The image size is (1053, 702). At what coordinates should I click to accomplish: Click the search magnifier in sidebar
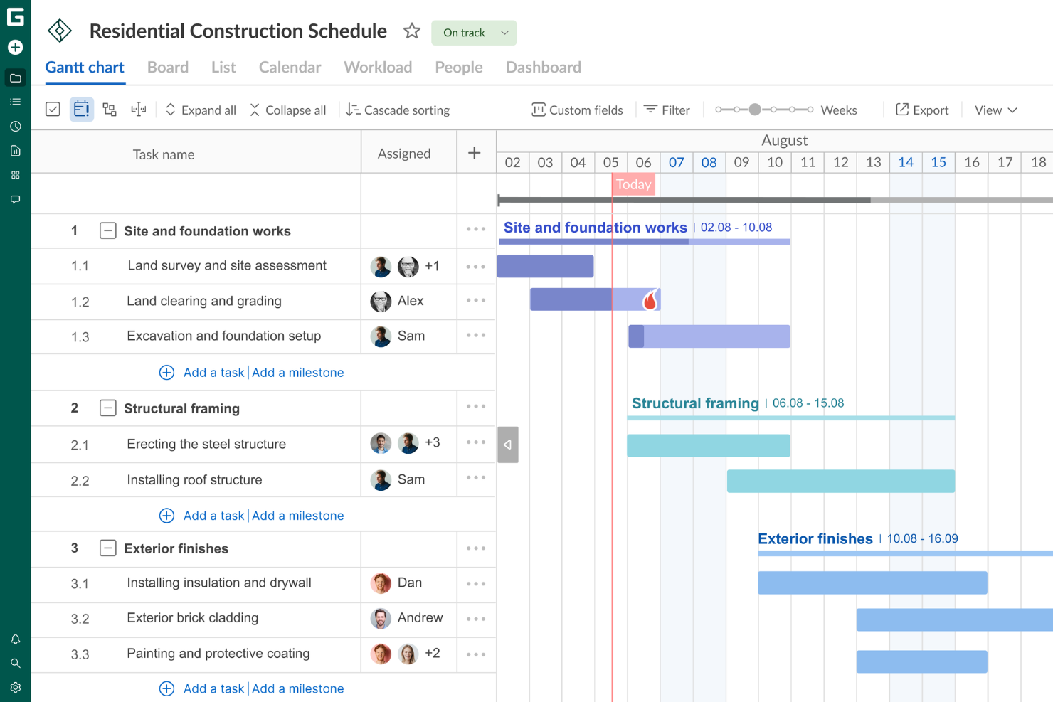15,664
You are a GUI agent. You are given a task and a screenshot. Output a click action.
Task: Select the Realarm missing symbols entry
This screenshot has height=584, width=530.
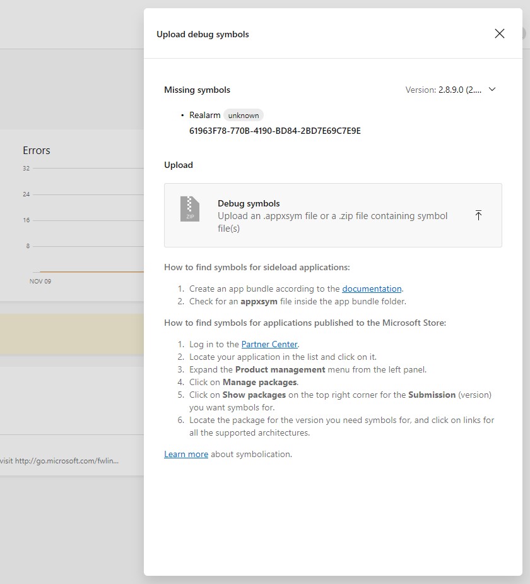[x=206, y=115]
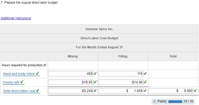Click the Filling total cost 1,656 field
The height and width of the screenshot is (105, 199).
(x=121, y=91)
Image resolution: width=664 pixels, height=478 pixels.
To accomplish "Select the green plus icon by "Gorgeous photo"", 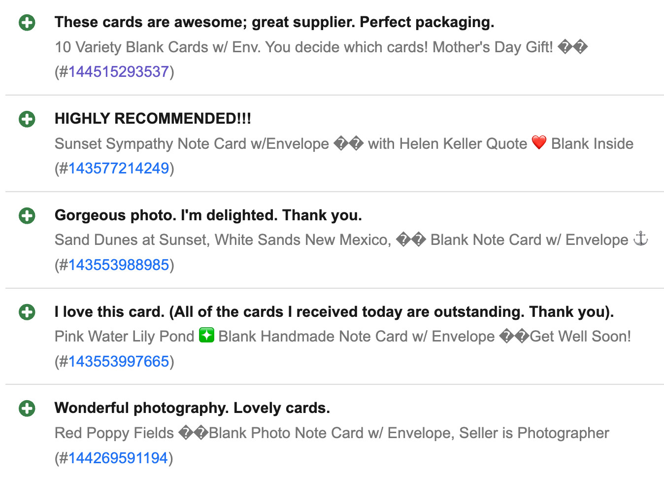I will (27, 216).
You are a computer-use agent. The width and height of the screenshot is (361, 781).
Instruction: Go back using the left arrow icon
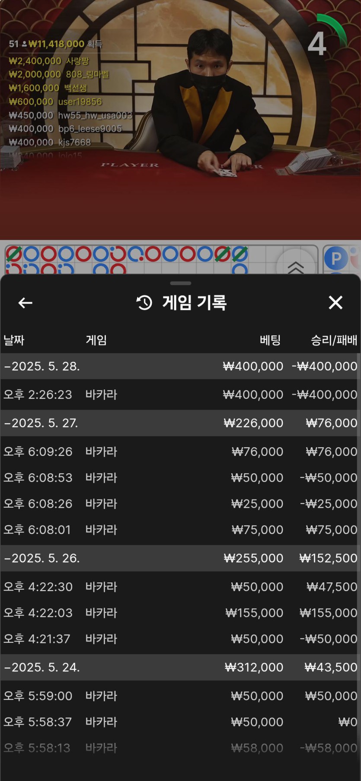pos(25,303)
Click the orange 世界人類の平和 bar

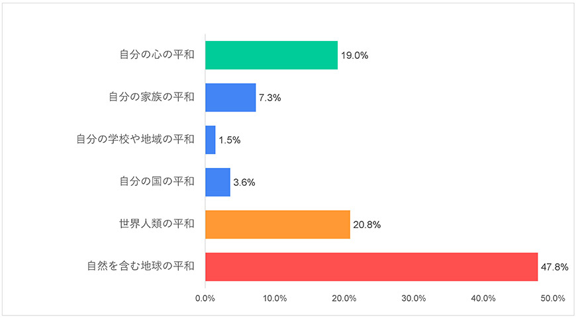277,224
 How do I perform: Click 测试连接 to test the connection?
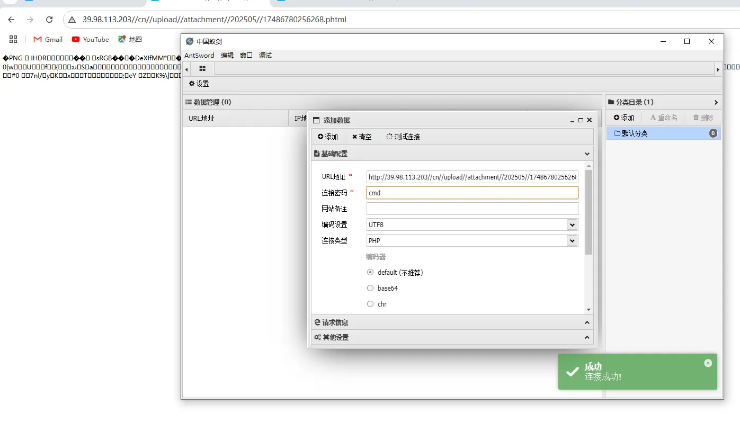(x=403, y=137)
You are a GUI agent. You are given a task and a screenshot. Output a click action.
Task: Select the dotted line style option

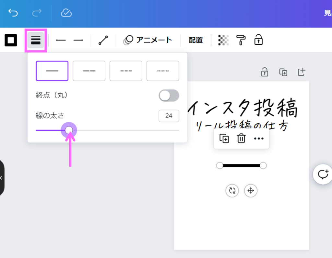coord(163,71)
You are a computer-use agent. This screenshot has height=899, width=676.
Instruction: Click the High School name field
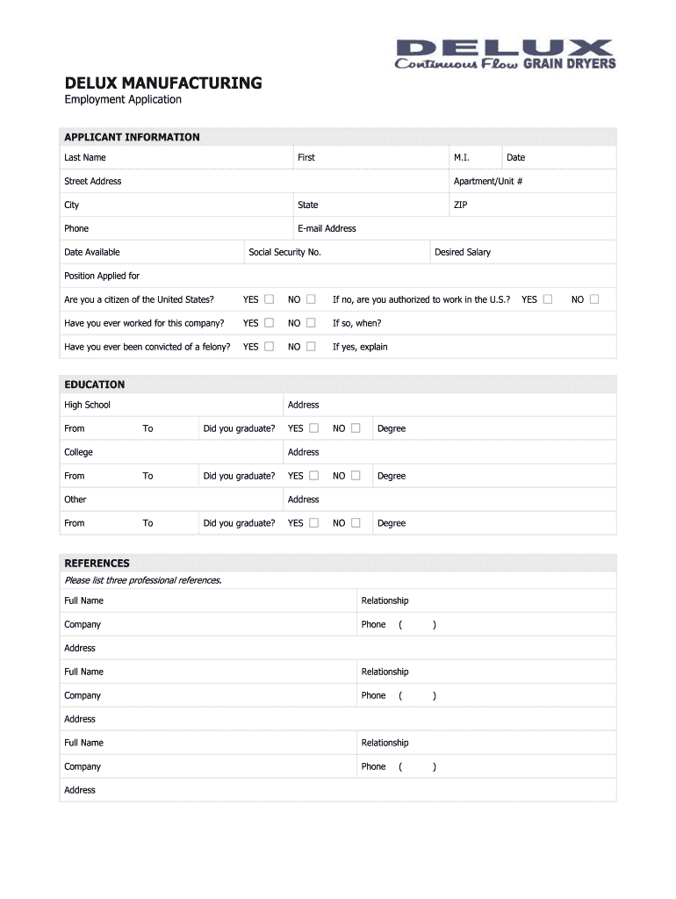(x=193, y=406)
────
__Work request__
Copy exactly, and only, the lines from the line containing "You are a computer-use agent. The" through the final line of the material above, with no pictures.

__Answer space__
You are a computer-use agent. The width and height of the screenshot is (361, 781).
Instruction: Go back using the left arrow icon
pos(25,303)
Click the orange 世界人類の平和 bar

277,224
 How do I perform: Click 测试连接 to test the connection?
(x=403, y=137)
You are a GUI agent. You are given a task and a screenshot. Output a click action.
Task: Select the dotted line style option

coord(163,71)
You are a computer-use agent. This screenshot has height=899, width=676.
Instruction: Click the High School name field
(x=193, y=406)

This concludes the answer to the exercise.